Gerard exposeert in 1941 nog een keer bij Kunstzaal Van Lier. Als "De Onafhankelijken" aansluiting zoekt bij de door de bezetter ingestelde Kultuurkamer, nemen Gerard, Henk en vele andere kunstenaars afstand van deze vereniging.
Er is een ernstig tekort aan alles - Gerard en zijn oudste zoon Wijbrandt moeten onderduiken om aan de tewerkstelling door de Duisters te ontkomen, zijn dochters gaan in 1944 op “hongertocht” en vinden in dat laatste oorlogsjaar onderdak bij boerenfamilies in de omgeving van Ommen.
Zijn vriend Henk Henriët werd wegens ondergrondse activiteiten opgepakt en afgevoerd, evenals vele Joodse vrienden. Henriët komt op 3 mei 1945 om bij het bombardement op de Cap Arcona. Een andere goede vriend, Jan Mulder, wegens het herbergen van onderduikers afgevoerd naar een werkkamp in Duitsland, overleeft de oorlog gelukkig wel. Hij emigreert naar Zweden. In 1945 verschijnt er een artikel over Gerard in “The Liberator”.
1946
Er wordt in Kunstzaal Van Lier in Amsterdam een groepstentoonstelling georganiseerd ter nagedachtenis aan de vele omgekomen kunstenaars.

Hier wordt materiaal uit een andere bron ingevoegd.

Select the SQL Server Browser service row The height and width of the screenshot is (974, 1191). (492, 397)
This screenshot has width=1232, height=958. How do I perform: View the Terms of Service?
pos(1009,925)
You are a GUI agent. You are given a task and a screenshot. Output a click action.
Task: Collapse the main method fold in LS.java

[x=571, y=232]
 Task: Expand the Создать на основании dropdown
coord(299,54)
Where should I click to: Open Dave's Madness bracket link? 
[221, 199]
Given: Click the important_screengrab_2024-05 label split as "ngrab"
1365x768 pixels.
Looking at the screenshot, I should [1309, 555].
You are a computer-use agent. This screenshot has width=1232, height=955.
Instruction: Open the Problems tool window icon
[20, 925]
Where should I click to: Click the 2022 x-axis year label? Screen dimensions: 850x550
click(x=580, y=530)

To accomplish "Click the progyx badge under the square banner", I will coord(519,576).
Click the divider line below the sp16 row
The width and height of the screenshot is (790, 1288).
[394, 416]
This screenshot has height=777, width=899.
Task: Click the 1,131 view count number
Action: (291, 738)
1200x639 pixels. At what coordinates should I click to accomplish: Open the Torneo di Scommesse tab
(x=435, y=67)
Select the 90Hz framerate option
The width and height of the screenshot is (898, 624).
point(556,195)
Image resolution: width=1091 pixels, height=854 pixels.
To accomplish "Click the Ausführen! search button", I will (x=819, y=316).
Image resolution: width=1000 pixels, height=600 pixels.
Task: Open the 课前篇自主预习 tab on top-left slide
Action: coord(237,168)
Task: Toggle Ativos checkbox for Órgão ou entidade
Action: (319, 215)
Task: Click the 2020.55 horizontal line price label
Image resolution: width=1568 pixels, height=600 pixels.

Kunsthandelaar Carel Van Lier zelf komt in 1945 in concentratiekamp Mühlenberg om het leven. Gerard doet mee, ook Gerrit van ‘t Net, Charlie Roelofs en Jan Peters.
1947
Zoon Guillaume raakt tijdens een epilepsie-aanval te water en verdrinkt, Gerard sluit zich op bij zijn zoon en maakt gedurende een week meerdere tekeningen en schilderijen van het opgebaarde lichaam.
1948- '52
Gerard werd vaak in zijn atelier opgezocht door veel jonge kunstenaars uit deze tijd, waaronder Theo Wolvecamp, Jan Sierhuis, Lucebert en mede-oprichter van Cobra, Karel Appel. In 1950 vertrekt Gerards dochter Tonie met Karel Appel naar Parijs, zijn dochter Sylvia woont inmiddels samen met Lucebert en krijgt met hem een zoon, Ward. In 1952 exposeert Gerard in Kunstzaal Hamel, Amsterdam. Er worden tekeningen van hem opgenomen in het kunst-tijdschrift “Zwart en Wit”. Hij zoekt vriend Jan Mulder op en verblijft gedurende 4 maanden in Zweden, heeft een solo-tentoonstelling in Malmö en schildert het portret van de Nederlandse consul, H. Roessingh. Vanaf deze tijd gaat hij geregeld naar Zweden, waar hij veel opdrachten kan krijgen.
1958
Het Oosteinde wordt gesloopt vanwege de bouw van de Nederlandse Bank, Gerard en Dien verhuizen, binnen Amsterdam deze keer, naar het Sarphatipark. De kinderen zijn nu allemaal het huis uit. Solo-tentoonstelling in Kunstzaal Plaats, Den Haag. (zie artikel)
1960
Gerard en Dien reizen naar Ibiza en Formentera hier ontstaan veel tekeningen en aquarellen.
1963
Gerard verlaat Dien voor Sonja Buchter. Vanaf die tijd gaat hij niet meer naar Eijlders, het kunstenaarscafé waar hij altijd kwam. Sonja’s vermogen stelt hen in staat veel reizen te maken, naar Frankrijk, Engeland, Spanje en Zuid-Afrika. Zijn werk wordt lichter en luchtiger van kleur en toon - landschappen en rotspartijen gaan een grotere rol spelen in zijn werk. Hij exposeert regelmatig, o.a. in Galerie Sfinx, Amsterdam, 1971, en gaf les, maar helaas zijn de nadere gegevens daarover bij de brand vernietigd.
1979
Vanaf 1979 gaat zijn gezichtsvermogen achteruit, wat terug te zien is in zijn werk. Hoewel hij blijft schilderen, maakt dit verslechterde zicht hem somber en neerslachtig.
1981
Gerards laatste tentoonstelling in Kunsthandel Wending, in Amsterdam. De verschijnselen van Alzheimer dienen zich aan. Ook tijdens zijn ziekte blijft hij schilderen. Zijn schilderijen neigen, door zijn slechte gezichtsvermogen en zijn ziekte, inmiddels naar abstracten, hoewel het kleurgebruik nog altijd warm en helder is. Hier en daar is nog iets van een portret of een landschap te herkennen.